Do you think it impossible for a frameshift to happen in a duplicate of the original gene? If a duplicate is frameshifted, you can have parallel phylogenetic histories for each gene, each with a different protein family, yet coexisting after the frameshift happened.
colewd on September 7, 2018 at 7:22 pm said:

Rumraket,

Bill I’m not that much concerned that you made a mistake. We all make mistakes from time to time. There’s a deeper issue with your whole approach to these discussions. You skip so many attempts to try to get you to engage substantively rather than your usual habit of merely implying and speaking vaguely.

I think this is a fair criticism Rum. This was my issue as I got thrown off because I did not have the proper biological description of a protein that we were discussing.

Please understand that Sal and I are often dealing with 5 or more opposing commenters.
colewd on September 7, 2018 at 7:24 pm said:

Corneel,

Is beta-catenin a trancription factor? All the sources that I looked up refer to it as a transcriptional coactivator. I don’t believe beta-catenin has any DNA-binding activity itself.

Probably the right description as it interacts with several other proteins as transcription factors.
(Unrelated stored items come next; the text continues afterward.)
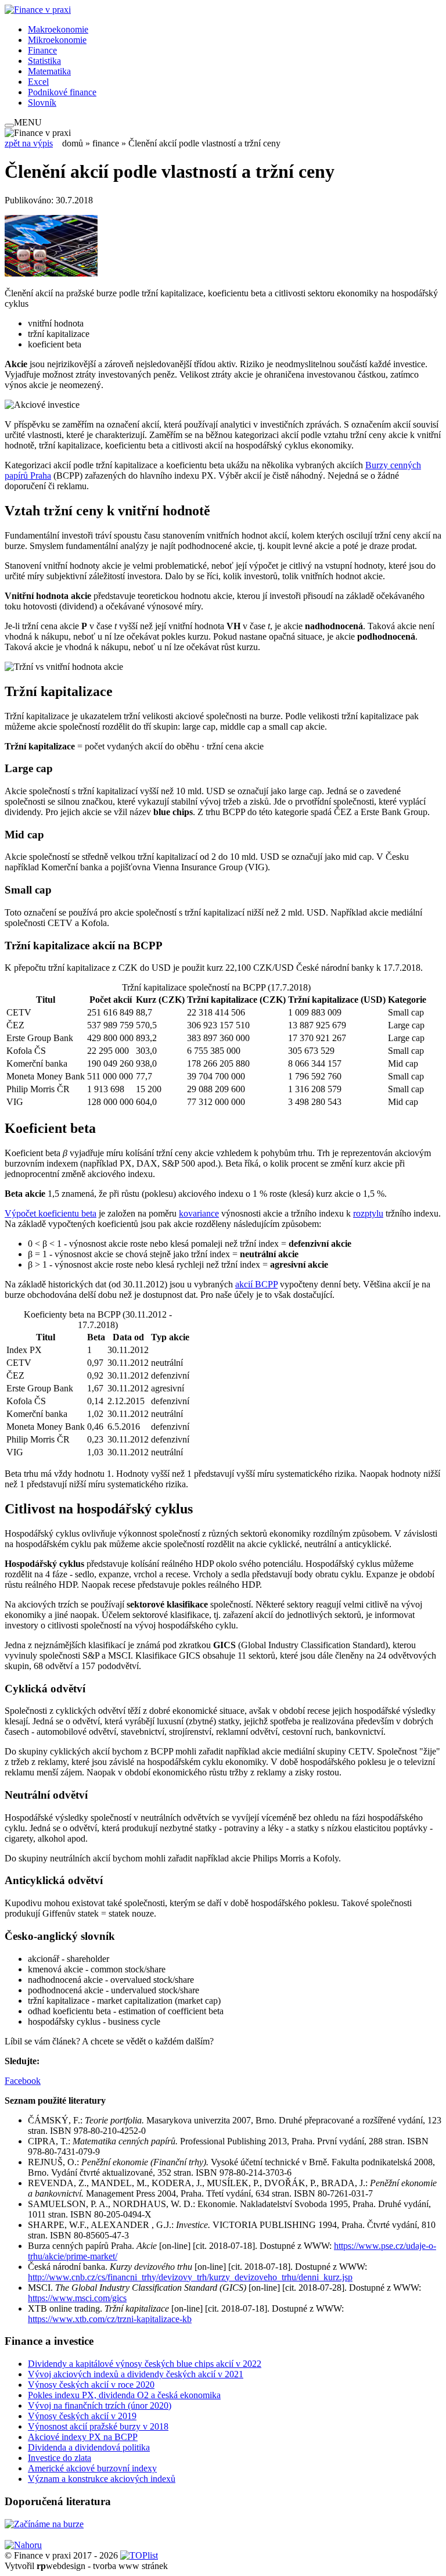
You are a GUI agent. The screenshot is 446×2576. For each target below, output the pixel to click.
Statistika (44, 61)
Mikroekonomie (57, 40)
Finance (42, 50)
Thanks.
stcordova on October 5, 2018 at 6:07 pm said:

I have managed to contact Dr. Kohji Okamura who was very kind and gracious to respond.

He informed me that several people are aware of the changes in the RefSeq database since 12 years after the publication of his paper and have been asking for follow on research in light of these database revisions. He encouraged me to go ahead and explore and publish appropriate revisions in light of the changing databases.

I specifically mentioned the p14ARF gene/protein in my letter to him. My encounter with p14ARF and other similar alternatively frameable proteins has convinced me of the validity of his discovery of paralogs with alternative reading frames.